Очень прошу отнестись к сему как к неоспоримому свидетельству личного моего к Вам уважения и принять уверения в совершеннейшем почтении покорного слуги Вашего.
25 февраля 1831
Бенкендорф».
Далее следовал донос, в котором князя обвиняли в тайных сношениях с дворянином Лукашевичем, находившимся под полицейским надзором за связь с декабристами и польскими инсургентами, а кроме того, Репнину, известному кристальной честностью и щепетильностью, приписывались спекуляции и использование служебного положения в корыстных целях…
Поскольку донос написан был по-французски, сочинителем его явился «человек общества» – кто-то из окружения генерал-губернатора.
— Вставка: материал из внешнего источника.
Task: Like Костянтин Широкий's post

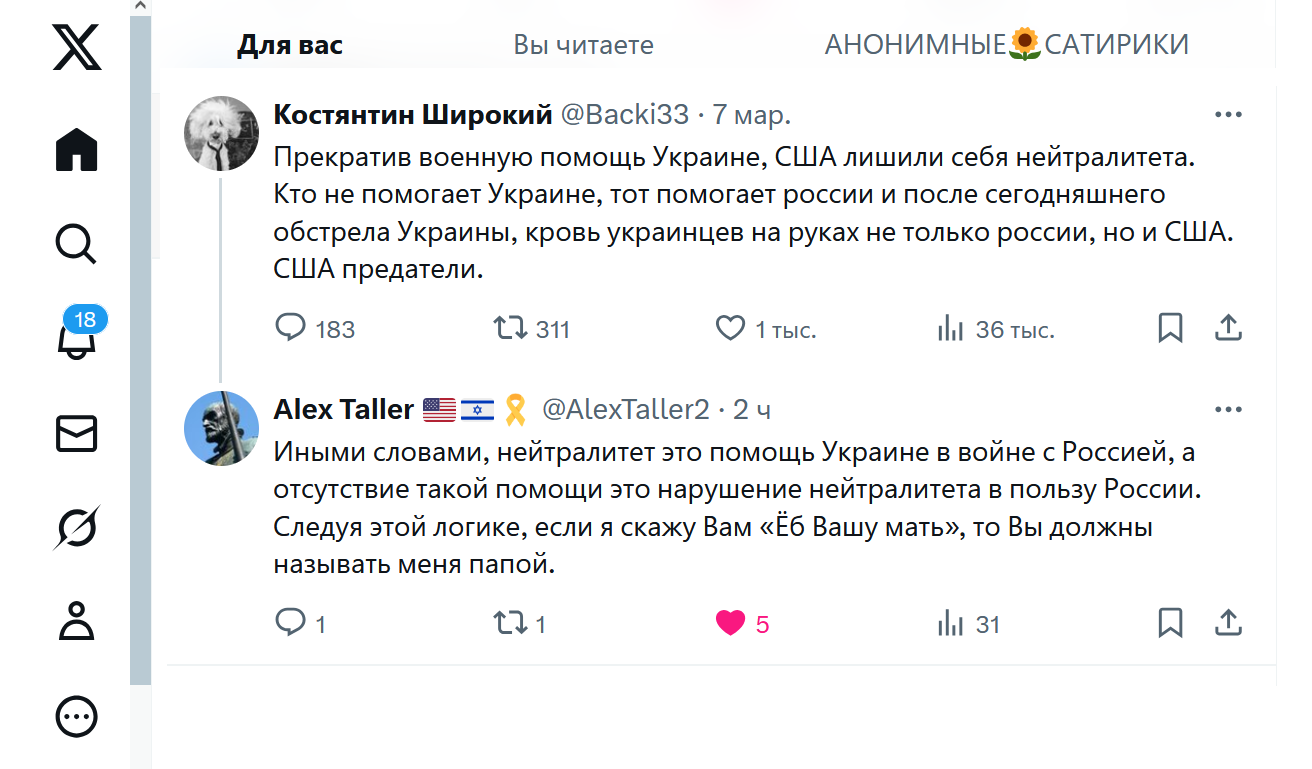Action: [x=731, y=328]
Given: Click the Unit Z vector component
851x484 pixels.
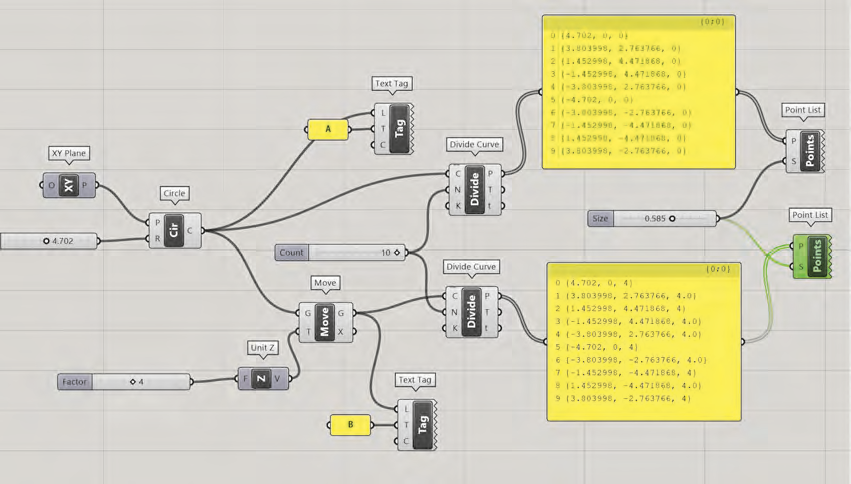Looking at the screenshot, I should pyautogui.click(x=260, y=379).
При всей куртуазности послания шефа жандармов, оно было ясным требованием объяснить свое поведение. Уже сама необходимость оправдываться в подобных поступках выглядела оскорбительной для заслуженного военачальника, крупного государственного деятеля, наместника обширнейшего края, пользовавшегося доверием покойного государя. Но времена изменились, и Репнин, смирив себя, начал ответ с величественным достоинством, но постепенно сорвался на филиппику отнюдь не безобидную.
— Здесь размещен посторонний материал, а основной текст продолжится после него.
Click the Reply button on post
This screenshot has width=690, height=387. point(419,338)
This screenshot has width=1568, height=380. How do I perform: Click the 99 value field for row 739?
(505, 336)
«Позвольте мне сказать Вам, генерал, что обвинения подобного рода настолько несовместимы с принципами и правилами, коими я всегда руководствовался в жизни, что я даже не чувствую себя оскорбленным, поскольку обвинения эти должны отпасть сами собой.
Наследуя имя моих предков, прославившихся усердием и преданностью своим государям, я унаследовал вместе с ним и жизненные их правила, или, лучше сказать, правила сии родились одновременно со мной, и никогда я не изменял им; никогда, даже в пору самой пылкой юности, никто не мог вовлечь меня в какой-либо тайный союз, даже из тех, кои были допущены правительством. Неужто же теперь, спустя полвека, когда волосы мои поседели на службе у четырех государей, стал бы я менять свои принципы и убеждения?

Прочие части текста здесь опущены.